Après plus de six mois de négociations parfois tendues, la nouvelle convention médicale a été adoptée par une majorité de syndicats de médecins libéraux. Elle sera officiellement signée par les partenaires conventionnels ce mardi 4 juin en fin d’après-midi. Voici ce qu’elle contient.
C’est la fin d’un feuilleton qui aura duré plus de six mois. Ayant obtenu le feu vert de la majorité des syndicats de médecins libéraux, la nouvelle convention médicale va enfin pouvoir s’appliquer. Seule l’UFML l’a rejetée, Avenir Spé-Le Bloc réservait son avis pour ce lundi soir. Le texte entérine une hausse du G à hauteur de 30 euros dès le mois de décembre 2024, ainsi que plusieurs revalorisations progressives pour plusieurs spécialités cliniques en bas de l’échelle. Elle intègre également plusieurs engagements en faveur de l’accès aux soins, auxquels les médecins libéraux devront collectivement s’engager à remplir.
Egora fait le point sur les mesures phares de cette nouvelle convention, qui va courir jusqu’en 2028 et représente un investissement de 1,6 milliard d’euros pour la Caisse nationale de l’Assurance maladie (Cnam).
Une hausse du G et de l’APC
Condition sine qua non pour une reprise des discussions après l’échec de février 2023, l’augmentation du G à hauteur de 30 euros entrera en vigueur dès le mois de décembre prochain, après les six mois de stabilisateurs économiques.

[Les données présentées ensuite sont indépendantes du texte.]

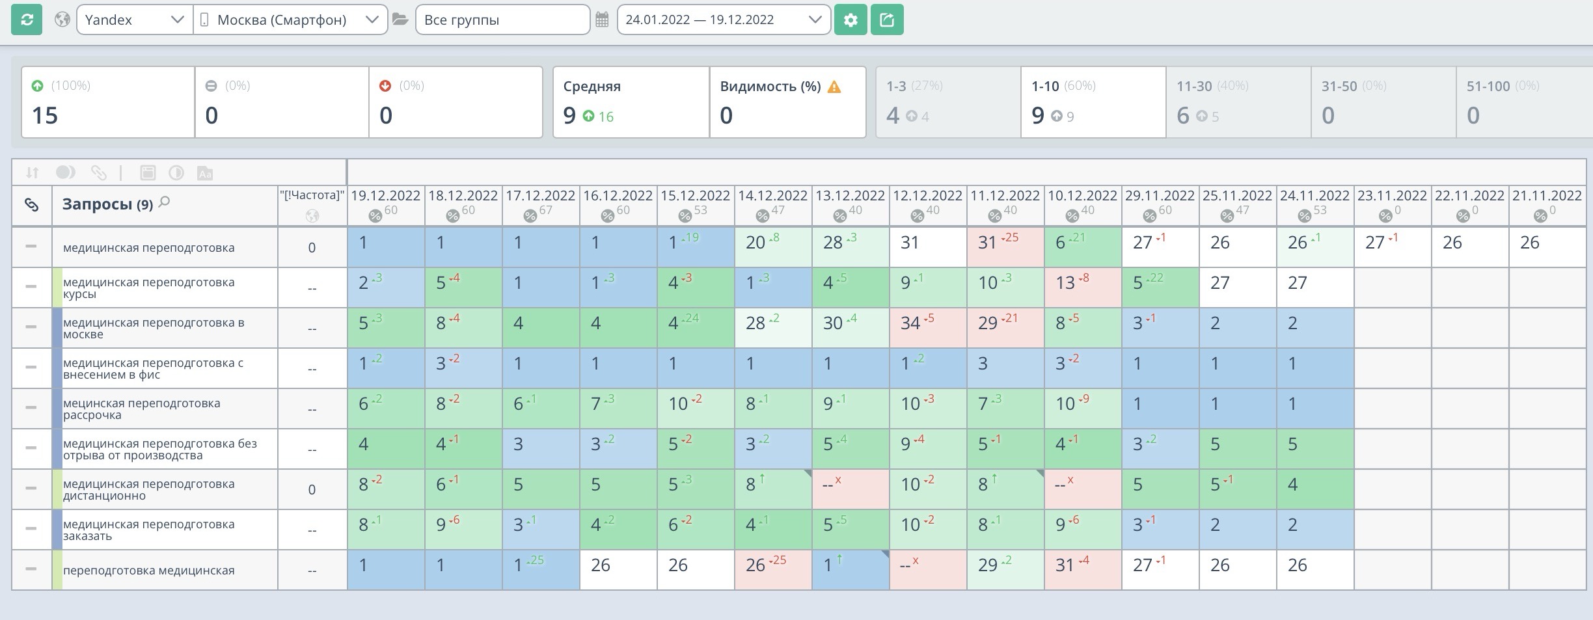Screen dimensions: 1593x620
Task: Click the Все группы input field
Action: tap(502, 20)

Si la Caisse nationale de l’Assurance maladie s’était dit prête dès le mois de février à financer cette augmentation, celle-ci n’avait précisé le calendrier d’application de la mesure. Pour les syndicats, il était hors de question d’attendre 2025 pour obtenir cette hausse, qui, ont-ils conjointement rappelé, correspond à un rattrapage de l’inflation. Au terme de la dernière séance marathon de négociations, qui s’est tenue les 16 et 17 mai derniers, les syndicats ont obtenu gain de cause sur ce volet.

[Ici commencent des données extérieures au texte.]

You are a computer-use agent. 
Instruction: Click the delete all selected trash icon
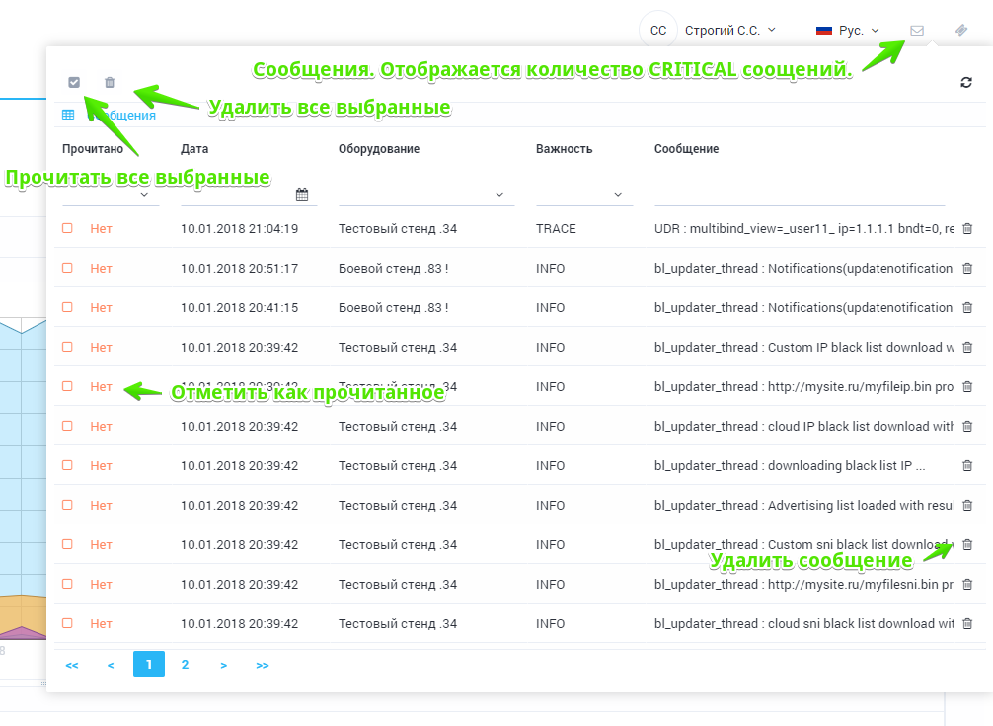(110, 83)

L’avis ponctuel de consultant (APC) sera également réhaussé en décembre prochain, à 60 euros. Objectif : valoriser l’expertise de second recours. Si la Caisse avait un temps suggéré que cet acte puisse être facturé sur adressage “écrit” du médecin traitant ou d’un confrère d’une autre spécialité, celle-ci a fait marche arrière sur ce dernier point. Face aux levées de boucliers de MG France, qui considérait cette mesure comme une “ligne rouge”, la Caisse a proposé de restreindre l’élargissement de l’APC à la prise en charge du patient n’ayant pas de médecin traitant lorsqu’il est hospitalisé. Néanmoins, des réflexions autour de cet avis ponctuel de consultant se poursuivront dans le cadre d’un groupe de travail, “qui pourra proposer des évolutions à l’horizon mi-2025”, a précisé la Cnam.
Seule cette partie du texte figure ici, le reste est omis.